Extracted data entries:
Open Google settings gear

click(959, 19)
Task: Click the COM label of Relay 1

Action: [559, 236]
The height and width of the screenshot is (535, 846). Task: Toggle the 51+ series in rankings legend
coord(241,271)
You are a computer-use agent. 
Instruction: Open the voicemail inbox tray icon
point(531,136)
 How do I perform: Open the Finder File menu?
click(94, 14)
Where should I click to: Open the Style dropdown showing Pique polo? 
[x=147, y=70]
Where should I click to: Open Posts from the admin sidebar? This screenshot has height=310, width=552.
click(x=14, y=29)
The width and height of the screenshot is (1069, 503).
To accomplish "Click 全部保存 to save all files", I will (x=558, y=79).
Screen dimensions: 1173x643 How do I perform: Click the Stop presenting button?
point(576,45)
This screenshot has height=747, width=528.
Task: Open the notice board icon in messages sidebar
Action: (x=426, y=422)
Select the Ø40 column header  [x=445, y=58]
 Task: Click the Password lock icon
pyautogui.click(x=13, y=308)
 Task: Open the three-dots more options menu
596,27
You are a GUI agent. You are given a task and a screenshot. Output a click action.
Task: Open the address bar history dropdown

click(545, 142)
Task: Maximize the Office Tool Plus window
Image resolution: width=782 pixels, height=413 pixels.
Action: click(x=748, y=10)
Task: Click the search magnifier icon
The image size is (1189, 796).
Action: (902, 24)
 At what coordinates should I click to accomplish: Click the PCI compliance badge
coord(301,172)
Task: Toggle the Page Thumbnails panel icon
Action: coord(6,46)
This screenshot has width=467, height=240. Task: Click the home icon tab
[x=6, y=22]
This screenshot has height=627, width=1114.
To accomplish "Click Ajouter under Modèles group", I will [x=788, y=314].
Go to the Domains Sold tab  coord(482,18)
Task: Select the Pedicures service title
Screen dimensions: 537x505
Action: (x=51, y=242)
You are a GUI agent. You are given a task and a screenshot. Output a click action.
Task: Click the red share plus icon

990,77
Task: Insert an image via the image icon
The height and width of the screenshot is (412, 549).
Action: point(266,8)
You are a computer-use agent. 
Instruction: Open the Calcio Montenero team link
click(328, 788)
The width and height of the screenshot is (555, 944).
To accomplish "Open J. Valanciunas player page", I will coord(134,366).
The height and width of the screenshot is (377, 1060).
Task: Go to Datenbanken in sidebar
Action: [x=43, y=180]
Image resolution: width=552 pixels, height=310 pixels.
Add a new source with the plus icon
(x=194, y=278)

* [Work task]: All of the data should be retyped exactly.

* [Result]:
Open Google settings gear

click(959, 19)
Task: Click the COM label of Relay 1

Action: [559, 236]
The height and width of the screenshot is (535, 846). Task: Toggle the 51+ series in rankings legend
coord(241,271)
You are a computer-use agent. 
Instruction: Open the voicemail inbox tray icon
point(531,136)
 How do I perform: Open the Finder File menu?
click(94, 14)
Where should I click to: Open the Style dropdown showing Pique polo? 
[x=147, y=70]
Where should I click to: Open Posts from the admin sidebar? This screenshot has height=310, width=552.
click(x=14, y=29)
The width and height of the screenshot is (1069, 503).
To accomplish "Click 全部保存 to save all files", I will (x=558, y=79).
Screen dimensions: 1173x643 How do I perform: Click the Stop presenting button?
point(576,45)
This screenshot has height=747, width=528.
Task: Open the notice board icon in messages sidebar
Action: (x=426, y=422)
Select the Ø40 column header  [x=445, y=58]
 Task: Click the Password lock icon
pyautogui.click(x=13, y=308)
 Task: Open the three-dots more options menu
596,27
You are a GUI agent. You are given a task and a screenshot. Output a click action.
Task: Open the address bar history dropdown

click(545, 142)
Task: Maximize the Office Tool Plus window
Image resolution: width=782 pixels, height=413 pixels.
Action: click(x=748, y=10)
Task: Click the search magnifier icon
The image size is (1189, 796).
Action: (902, 24)
 At what coordinates should I click to accomplish: Click the PCI compliance badge
coord(301,172)
Task: Toggle the Page Thumbnails panel icon
Action: coord(6,46)
This screenshot has width=467, height=240. Task: Click the home icon tab
[x=6, y=22]
This screenshot has height=627, width=1114.
To accomplish "Click Ajouter under Modèles group", I will [x=788, y=314].
Go to the Domains Sold tab  coord(482,18)
Task: Select the Pedicures service title
Screen dimensions: 537x505
Action: (x=51, y=242)
You are a GUI agent. You are given a task and a screenshot. Output a click action.
Task: Click the red share plus icon

990,77
Task: Insert an image via the image icon
The height and width of the screenshot is (412, 549).
Action: point(266,8)
You are a computer-use agent. 
Instruction: Open the Calcio Montenero team link
click(328, 788)
The width and height of the screenshot is (555, 944).
To accomplish "Open J. Valanciunas player page", I will coord(134,366).
The height and width of the screenshot is (377, 1060).
Task: Go to Datenbanken in sidebar
Action: [x=43, y=180]
Image resolution: width=552 pixels, height=310 pixels.
Add a new source with the plus icon
(x=194, y=278)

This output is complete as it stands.